I would view each of these proposals -- community rating with ex post transfers, guaranteed renewable health insurance, and health status insurance -- as having the same objective of overcoming the problem of adverse selection in competitive insurance markets but having different degrees of reliance on future spot markets versus long-term contracts to determine the relevant prices.  Any one of them is a sensible starting point for the Republicans in this debate.  Not only is it not possible in Washington to "beat something with nothing," in this case it is not in the public interest to do so.

What if the condition never develops?

Does the person with a benign pre-existing condition (one that never needs to be addressed again, but the insurance company went ape-sh*t over it and charged them more) get a refund (with interest) at some future point? Seems like a lot of people will get taken under this scheme.

I'm talking with people who have pre-existing conditions who have been "grandfathered in" to health insurance (mostly self-employed or small businesspeople), and their greatest fear is being cut off from these plans (either the company goes under, or their business fails or they lose their jobs and they can't make the payments, thus breaking the contract).

Another scenario that comes up repeatedly when door knocking: the fifty-some year old woman who is recently divorced. She dutifully stayed home and raised the kids for years, and now can't get back into the work force (or can't find a job with health insurance benefits). She was kicked off her husband's plan, ran though the COBRA period, and she has a pre-existing condition. She can't find affordable health insurance.

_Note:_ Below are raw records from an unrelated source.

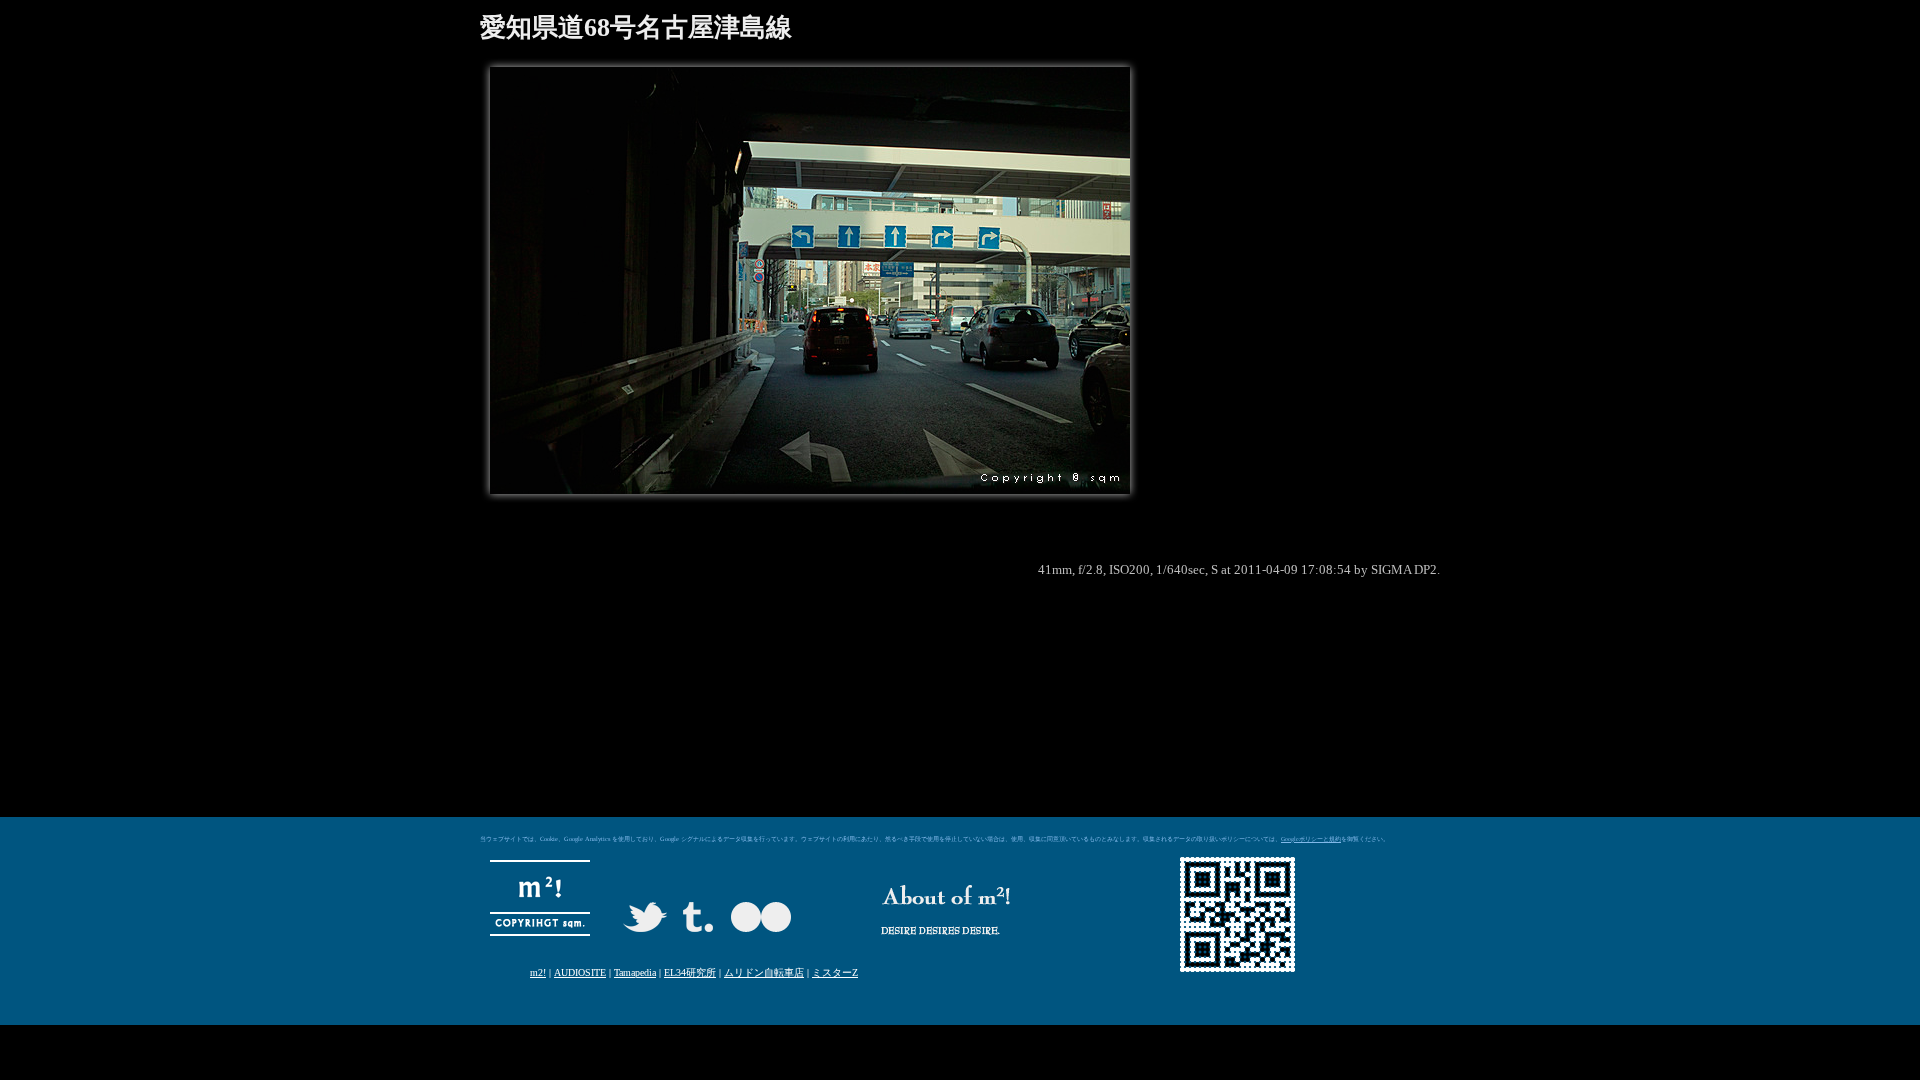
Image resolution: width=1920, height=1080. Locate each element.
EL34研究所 (690, 972)
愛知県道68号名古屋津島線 (636, 27)
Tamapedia (635, 972)
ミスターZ (835, 972)
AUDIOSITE (580, 972)
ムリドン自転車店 (764, 972)
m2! (538, 972)
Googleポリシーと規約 (1311, 839)
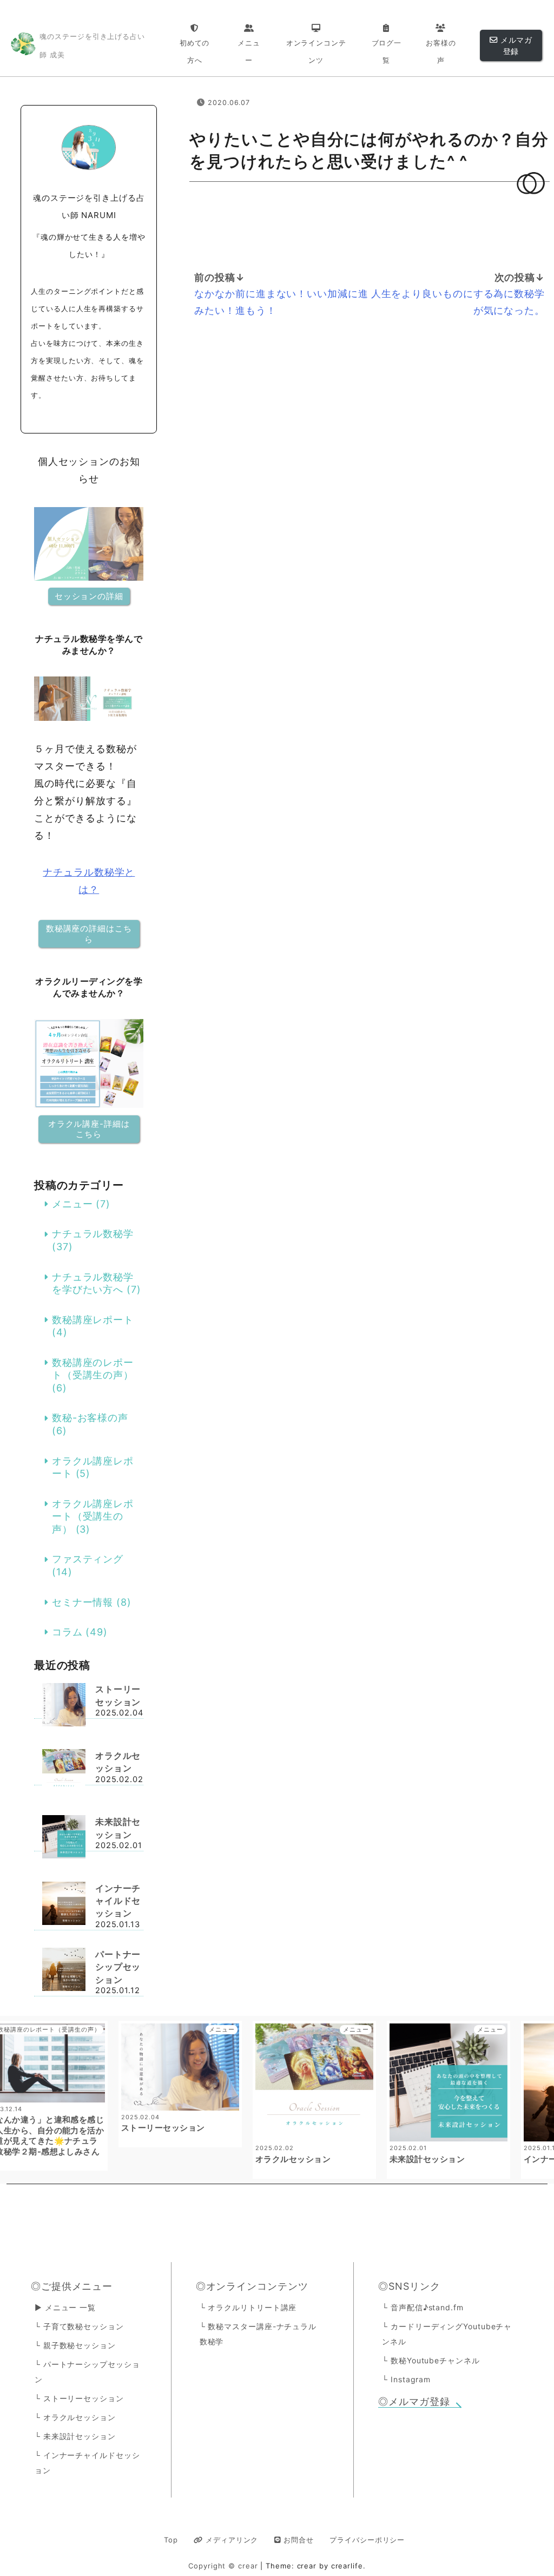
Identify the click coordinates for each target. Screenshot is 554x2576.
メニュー (72, 1204)
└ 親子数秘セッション (75, 2345)
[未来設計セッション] (63, 1838)
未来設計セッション (118, 1827)
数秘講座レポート (93, 1319)
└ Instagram (406, 2379)
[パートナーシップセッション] (63, 1971)
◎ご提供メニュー (72, 2286)
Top (171, 2539)
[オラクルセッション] (63, 1772)
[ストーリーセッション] (63, 1706)
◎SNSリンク (409, 2286)
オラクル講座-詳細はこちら (89, 1129)
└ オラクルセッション (75, 2417)
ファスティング (87, 1559)
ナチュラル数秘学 (93, 1233)
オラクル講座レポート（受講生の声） (93, 1516)
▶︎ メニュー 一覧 (65, 2307)
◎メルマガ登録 (414, 2401)
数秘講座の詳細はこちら (89, 933)
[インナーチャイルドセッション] (63, 1905)
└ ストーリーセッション (79, 2398)
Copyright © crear (224, 2565)
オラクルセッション (118, 1761)
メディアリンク (230, 2539)
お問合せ (297, 2539)
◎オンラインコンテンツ (252, 2286)
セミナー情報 (82, 1602)
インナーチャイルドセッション (118, 1901)
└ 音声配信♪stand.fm (423, 2307)
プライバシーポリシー (367, 2539)
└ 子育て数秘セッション (79, 2326)
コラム (67, 1632)
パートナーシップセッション (118, 1967)
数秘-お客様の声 (90, 1417)
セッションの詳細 (89, 596)
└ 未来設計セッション (75, 2436)
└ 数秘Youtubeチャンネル (430, 2360)
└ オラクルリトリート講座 (248, 2307)
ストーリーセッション (118, 1695)
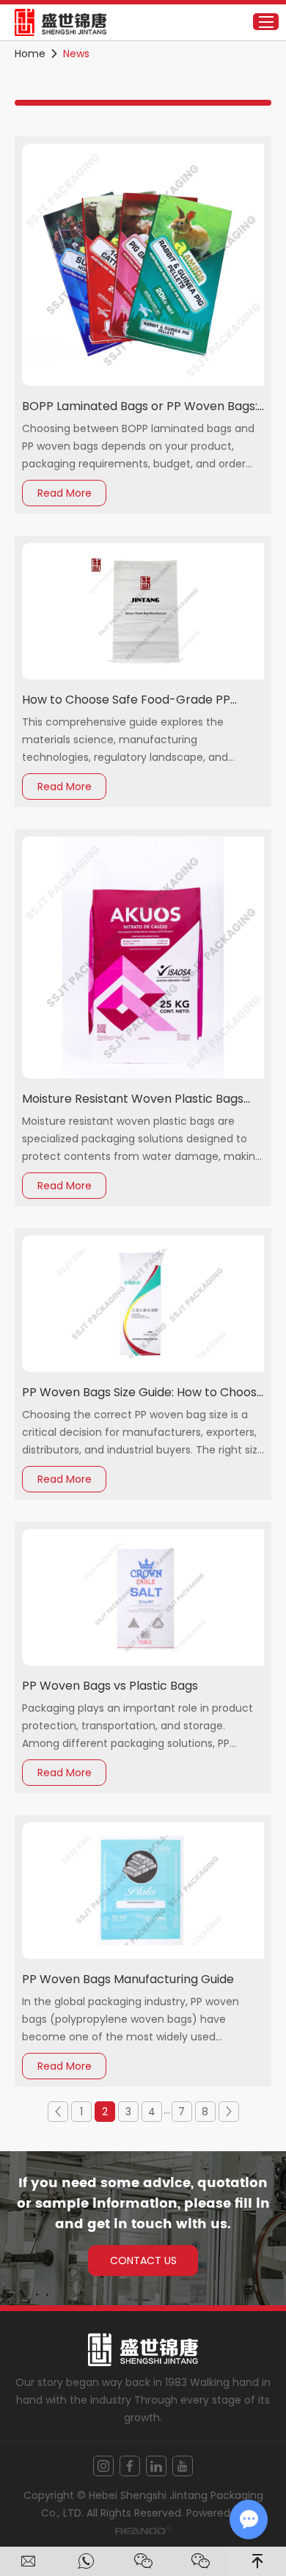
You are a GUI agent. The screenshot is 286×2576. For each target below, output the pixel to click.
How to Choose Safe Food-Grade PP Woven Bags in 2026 (126, 700)
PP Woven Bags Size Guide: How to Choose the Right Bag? (143, 1393)
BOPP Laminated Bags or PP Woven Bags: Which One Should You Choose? (139, 407)
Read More (64, 493)
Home (30, 53)
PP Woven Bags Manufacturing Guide (128, 1979)
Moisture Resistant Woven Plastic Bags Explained (132, 1099)
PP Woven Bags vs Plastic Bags (110, 1685)
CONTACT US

These people want the public option (both types I described); even if they never need to use it they want the peace of mind of knowing it will be there when adversity strikes. None of us know when we might develop a "pre-existing condition". Their problems range from simply having high cholesterol to allergies to diabetes or cancer. The fifty-some woman is often one who has been treated for breast cancer (tons of those out here), and now has a "pre-existing" condition. She may never have cancer again, but that doesn't matter to the insurance companies.

The Republicans MUST have a plan that addresses this pre-existing condition issue, and it MUST be affordable to the middle class. Otherwise it is a nonstarter.

So far I haven't seen any plan from the Republican side that provides an air-tight, affordable protection of benefits for these people. This is a rapidly growing demographic (baby boomers with pre-existing conditions or about to have a pre-existing condition). Talk to anyone over 45 or 50 (and pre-Medicare eligible). This is a HUGE concern for them -- many are one job loss away from disaster when it comes to health coverage, and they are keenly aware of it.

If the Republicans can come up with a good plan that provides affordable coverage to this class of people then they won't have to go to town hall meetings and shout down the speakers.